> _Directions for this task_: Scan the lines below for "icon" and copy the matches.

(Saved entries)
== == ==
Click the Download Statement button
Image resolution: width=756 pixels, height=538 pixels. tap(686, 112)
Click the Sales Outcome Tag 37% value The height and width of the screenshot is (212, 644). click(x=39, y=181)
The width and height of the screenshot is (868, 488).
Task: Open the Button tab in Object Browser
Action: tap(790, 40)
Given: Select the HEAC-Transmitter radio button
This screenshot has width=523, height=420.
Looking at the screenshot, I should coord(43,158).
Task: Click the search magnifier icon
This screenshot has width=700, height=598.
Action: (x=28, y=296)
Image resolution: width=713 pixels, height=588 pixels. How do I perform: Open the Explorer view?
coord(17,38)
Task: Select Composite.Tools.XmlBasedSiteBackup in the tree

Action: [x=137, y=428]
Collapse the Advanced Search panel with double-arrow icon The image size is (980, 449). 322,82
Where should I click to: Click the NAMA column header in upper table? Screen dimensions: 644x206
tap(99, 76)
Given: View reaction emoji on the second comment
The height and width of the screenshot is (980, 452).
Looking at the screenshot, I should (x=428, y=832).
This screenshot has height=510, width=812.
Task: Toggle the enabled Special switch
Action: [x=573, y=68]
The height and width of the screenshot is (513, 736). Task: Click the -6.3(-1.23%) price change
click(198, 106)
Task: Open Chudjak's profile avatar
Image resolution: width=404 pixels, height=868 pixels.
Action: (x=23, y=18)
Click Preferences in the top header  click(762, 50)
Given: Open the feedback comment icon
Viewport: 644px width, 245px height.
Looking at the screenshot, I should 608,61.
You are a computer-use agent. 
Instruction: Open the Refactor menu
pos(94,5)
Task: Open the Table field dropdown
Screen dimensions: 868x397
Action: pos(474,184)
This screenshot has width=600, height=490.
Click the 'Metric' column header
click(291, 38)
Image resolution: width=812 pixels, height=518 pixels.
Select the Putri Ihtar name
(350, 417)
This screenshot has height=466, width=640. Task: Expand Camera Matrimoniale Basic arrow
== == ==
> _Exercise solution_:
Task: Click the search magnifier icon
Collapse the Advanced Search panel with double-arrow icon The image size is (980, 449). 322,82
Given: Open the feedback comment icon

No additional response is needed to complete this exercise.